Forum Discussion

Jaroslav Karlik's avatar
Jaroslav Karlik
Brass Contributor
Sep 03, 2019

Users can disable search

Hi Guys,

I wanted to ask how you deal in your organizations with the fact that end-user (also SCA for his/her OneDrive site) can go and with a bit of extra effort they can disable search (from old site settings). Of course impact of that is mainly on eDiscovery which from that moment is unable to discover documents/files or preserve them.

 

They can do other ugly stuff too, like create subsites in OneDrive, or create additional libraries or even enable check out which makes no sense in OneDrive and causing of number of very weird and hard to solve problems. 

 

I just notice that MS introduced new twp page design for "OneDrive Settings" but this compliance gap is still not addressed. 

  • Hi Jaroslav Karlik TonyRedmond et al,


    We've reviewed further with those on our end already engaged on the issue - a continuing effort to adjust legacy settings to the cloud-first approach, evolving from on-premises roots. We've a planned fix soon to roll out that makes moot what you're discovering. Once fully in place, people will not be able to disable eDiscovery for their own OneDrive - even if they had disabled Search. It will be a sole action for admins. Appreciate the eyeballs and call to attention.

    Thanks, Mark, on behalf of the OneDrive team
  • Hi Jaroslav Karlik TonyRedmond et al,


    We've reviewed further with those on our end already engaged on the issue - a continuing effort to adjust legacy settings to the cloud-first approach, evolving from on-premises roots.
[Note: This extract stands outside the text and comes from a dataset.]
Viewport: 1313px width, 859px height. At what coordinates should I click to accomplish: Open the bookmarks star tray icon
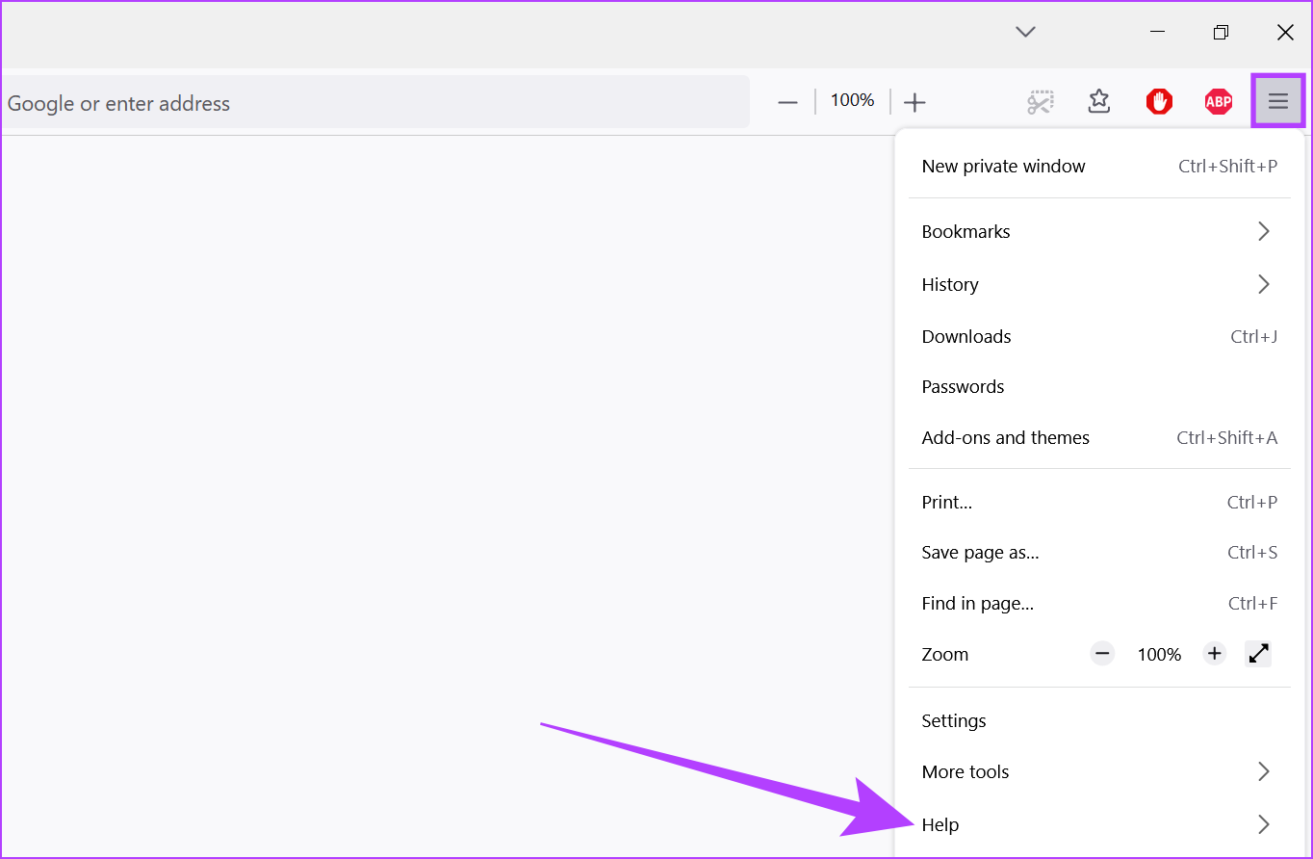tap(1099, 101)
We've a planned fix soon to roll out that makes moot what you're discovering. Once fully in place, people will not be able to disable eDiscovery for their own OneDrive - even if they had disabled Search. It will be a sole action for admins. Appreciate the eyeballs and call to attention.

    Thanks, Mark, on behalf of the OneDrive team
  • Tihomir Buncic's avatar
    Tihomir Buncic
    Copper Contributor

    Jaroslav Karlik 

    Are you talking about On-Prem OD?

    I see how disabling eDiscovery could be a problem if you want to make sure that your user are compliant with the governance. I didn't know that disabling search would effect eDiscovery. 
    Microsoft is hiding many of the pages that could allow users to make some damage, but again, it's their site. If they want to play, if they want to learn, it's better to do it on their site rather then on a SharePoint site.  The data is backed up. We use Online version with thousands of users and I haven't seen a user that needed help with OD because they hacked OneDrive settings. 

     

    • Jaroslav Karlik's avatar
      Jaroslav Karlik
      Brass Contributor

      Tihomir Buncic 

      Hi, I mean standard Onedrive for Business aka personal site on SPO. Its not just eDiscovery.... DLP relies on content searches too.

       

      I take care of aprox 160k users globaly on ODB and I can say that you are lucky that your users can behave, mine not. We do have people messing around with those critical settings. 

       

      check out new page for settings which have still link to old classic mode site settings (on bottom of page) which I find out super dangerous really. If you think about GDPR Dashboard which is part of Security Center will be useless to when you cant ensure that all sites are possible to content search thru them. 

  • Well yes, the user being a SCA can do as they please with any setting on their personal ODFB, assuming they know what they're doing. I haven't actually tested how search settings affect eDiscovery, but will verify this now and report back.

    • VasilMichev's avatar
      VasilMichev
      MVP

      So I disabled search for one user, but I can still run eDiscovery against his ODFB just fine. I'll give it some time to re-index, and will try again.